■ **Work instruction**: Copy the listing below line for line, with no changes.

■ **Records provided**:
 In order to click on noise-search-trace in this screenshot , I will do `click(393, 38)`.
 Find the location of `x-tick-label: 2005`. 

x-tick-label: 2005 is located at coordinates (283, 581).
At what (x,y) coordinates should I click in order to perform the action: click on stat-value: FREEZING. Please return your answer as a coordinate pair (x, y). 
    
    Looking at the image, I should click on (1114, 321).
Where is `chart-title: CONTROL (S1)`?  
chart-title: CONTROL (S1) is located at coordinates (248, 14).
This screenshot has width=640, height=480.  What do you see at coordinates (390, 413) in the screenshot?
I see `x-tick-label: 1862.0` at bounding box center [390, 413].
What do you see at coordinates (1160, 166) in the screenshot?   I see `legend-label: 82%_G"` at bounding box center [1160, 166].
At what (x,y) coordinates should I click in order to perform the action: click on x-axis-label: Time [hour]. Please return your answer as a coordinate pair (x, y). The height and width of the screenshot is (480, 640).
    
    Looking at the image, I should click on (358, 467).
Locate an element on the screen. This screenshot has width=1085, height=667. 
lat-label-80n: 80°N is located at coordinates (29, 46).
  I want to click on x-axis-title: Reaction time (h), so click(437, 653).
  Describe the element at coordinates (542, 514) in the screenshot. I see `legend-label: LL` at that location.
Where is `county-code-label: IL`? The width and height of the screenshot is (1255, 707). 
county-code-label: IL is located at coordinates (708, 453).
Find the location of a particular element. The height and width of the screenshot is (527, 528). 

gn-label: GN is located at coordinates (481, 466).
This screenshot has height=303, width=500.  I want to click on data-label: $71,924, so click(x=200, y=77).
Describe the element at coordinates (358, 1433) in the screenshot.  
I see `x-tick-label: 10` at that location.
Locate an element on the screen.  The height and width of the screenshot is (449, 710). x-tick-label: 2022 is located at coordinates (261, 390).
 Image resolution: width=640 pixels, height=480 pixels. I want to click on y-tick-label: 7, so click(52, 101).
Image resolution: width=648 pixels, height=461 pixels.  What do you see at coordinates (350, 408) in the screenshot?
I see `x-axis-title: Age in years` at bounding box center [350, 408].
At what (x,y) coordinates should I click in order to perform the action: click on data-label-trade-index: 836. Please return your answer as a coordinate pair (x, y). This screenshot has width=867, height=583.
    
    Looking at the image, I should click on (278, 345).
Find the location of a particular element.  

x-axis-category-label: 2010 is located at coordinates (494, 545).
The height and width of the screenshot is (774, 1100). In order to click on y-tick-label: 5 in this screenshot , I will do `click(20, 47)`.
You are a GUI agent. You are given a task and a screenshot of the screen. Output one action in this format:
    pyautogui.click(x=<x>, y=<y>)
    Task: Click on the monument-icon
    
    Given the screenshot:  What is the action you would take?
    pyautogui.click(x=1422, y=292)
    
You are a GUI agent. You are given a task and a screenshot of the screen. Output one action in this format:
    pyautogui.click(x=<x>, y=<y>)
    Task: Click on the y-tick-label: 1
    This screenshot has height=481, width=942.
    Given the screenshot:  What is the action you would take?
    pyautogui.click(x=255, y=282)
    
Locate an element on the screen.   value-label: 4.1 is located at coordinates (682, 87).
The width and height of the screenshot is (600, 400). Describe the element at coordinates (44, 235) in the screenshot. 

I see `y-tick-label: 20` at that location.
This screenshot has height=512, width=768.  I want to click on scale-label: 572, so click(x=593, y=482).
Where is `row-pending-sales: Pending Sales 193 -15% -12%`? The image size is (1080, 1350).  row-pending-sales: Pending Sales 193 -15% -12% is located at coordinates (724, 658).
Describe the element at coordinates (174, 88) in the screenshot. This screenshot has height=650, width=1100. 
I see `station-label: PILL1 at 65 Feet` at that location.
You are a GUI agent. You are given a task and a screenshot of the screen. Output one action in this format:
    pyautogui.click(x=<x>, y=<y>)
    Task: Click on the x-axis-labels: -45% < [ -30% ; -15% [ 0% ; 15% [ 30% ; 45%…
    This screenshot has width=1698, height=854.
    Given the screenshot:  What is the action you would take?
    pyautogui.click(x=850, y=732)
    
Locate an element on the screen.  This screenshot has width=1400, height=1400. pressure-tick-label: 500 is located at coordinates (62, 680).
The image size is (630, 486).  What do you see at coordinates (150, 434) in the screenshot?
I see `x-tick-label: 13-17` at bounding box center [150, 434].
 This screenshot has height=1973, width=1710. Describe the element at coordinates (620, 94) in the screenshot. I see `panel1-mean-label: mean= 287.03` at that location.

■ **Answer to the problem**:
 In order to click on noise-search-trace in this screenshot , I will do `click(393, 38)`.
 Find the location of `x-tick-label: 2005`. 

x-tick-label: 2005 is located at coordinates (283, 581).
At what (x,y) coordinates should I click in order to perform the action: click on stat-value: FREEZING. Please return your answer as a coordinate pair (x, y). 
    
    Looking at the image, I should click on (1114, 321).
Where is `chart-title: CONTROL (S1)`?  
chart-title: CONTROL (S1) is located at coordinates (248, 14).
This screenshot has width=640, height=480.  What do you see at coordinates (390, 413) in the screenshot?
I see `x-tick-label: 1862.0` at bounding box center [390, 413].
What do you see at coordinates (1160, 166) in the screenshot?   I see `legend-label: 82%_G"` at bounding box center [1160, 166].
At what (x,y) coordinates should I click in order to perform the action: click on x-axis-label: Time [hour]. Please return your answer as a coordinate pair (x, y). The height and width of the screenshot is (480, 640).
    
    Looking at the image, I should click on (358, 467).
Locate an element on the screen. This screenshot has width=1085, height=667. 
lat-label-80n: 80°N is located at coordinates (29, 46).
  I want to click on x-axis-title: Reaction time (h), so click(437, 653).
  Describe the element at coordinates (542, 514) in the screenshot. I see `legend-label: LL` at that location.
Where is `county-code-label: IL`? The width and height of the screenshot is (1255, 707). 
county-code-label: IL is located at coordinates (708, 453).
Find the location of a particular element. The height and width of the screenshot is (527, 528). 

gn-label: GN is located at coordinates (481, 466).
This screenshot has height=303, width=500.  I want to click on data-label: $71,924, so click(x=200, y=77).
Describe the element at coordinates (358, 1433) in the screenshot.  
I see `x-tick-label: 10` at that location.
Locate an element on the screen.  The height and width of the screenshot is (449, 710). x-tick-label: 2022 is located at coordinates (261, 390).
 Image resolution: width=640 pixels, height=480 pixels. I want to click on y-tick-label: 7, so click(52, 101).
Image resolution: width=648 pixels, height=461 pixels.  What do you see at coordinates (350, 408) in the screenshot?
I see `x-axis-title: Age in years` at bounding box center [350, 408].
At what (x,y) coordinates should I click in order to perform the action: click on data-label-trade-index: 836. Please return your answer as a coordinate pair (x, y). This screenshot has width=867, height=583.
    
    Looking at the image, I should click on (278, 345).
Find the location of a particular element.  

x-axis-category-label: 2010 is located at coordinates (494, 545).
The height and width of the screenshot is (774, 1100). In order to click on y-tick-label: 5 in this screenshot , I will do `click(20, 47)`.
You are a GUI agent. You are given a task and a screenshot of the screen. Output one action in this format:
    pyautogui.click(x=<x>, y=<y>)
    Task: Click on the monument-icon
    
    Given the screenshot:  What is the action you would take?
    pyautogui.click(x=1422, y=292)
    
You are a GUI agent. You are given a task and a screenshot of the screen. Output one action in this format:
    pyautogui.click(x=<x>, y=<y>)
    Task: Click on the y-tick-label: 1
    This screenshot has height=481, width=942.
    Given the screenshot:  What is the action you would take?
    pyautogui.click(x=255, y=282)
    
Locate an element on the screen.   value-label: 4.1 is located at coordinates (682, 87).
The width and height of the screenshot is (600, 400). Describe the element at coordinates (44, 235) in the screenshot. 

I see `y-tick-label: 20` at that location.
This screenshot has height=512, width=768.  I want to click on scale-label: 572, so click(x=593, y=482).
Where is `row-pending-sales: Pending Sales 193 -15% -12%`? The image size is (1080, 1350).  row-pending-sales: Pending Sales 193 -15% -12% is located at coordinates (724, 658).
Describe the element at coordinates (174, 88) in the screenshot. This screenshot has height=650, width=1100. 
I see `station-label: PILL1 at 65 Feet` at that location.
You are a GUI agent. You are given a task and a screenshot of the screen. Output one action in this format:
    pyautogui.click(x=<x>, y=<y>)
    Task: Click on the x-axis-labels: -45% < [ -30% ; -15% [ 0% ; 15% [ 30% ; 45%…
    This screenshot has width=1698, height=854.
    Given the screenshot:  What is the action you would take?
    pyautogui.click(x=850, y=732)
    
Locate an element on the screen.  This screenshot has width=1400, height=1400. pressure-tick-label: 500 is located at coordinates (62, 680).
The image size is (630, 486).  What do you see at coordinates (150, 434) in the screenshot?
I see `x-tick-label: 13-17` at bounding box center [150, 434].
 This screenshot has height=1973, width=1710. Describe the element at coordinates (620, 94) in the screenshot. I see `panel1-mean-label: mean= 287.03` at that location.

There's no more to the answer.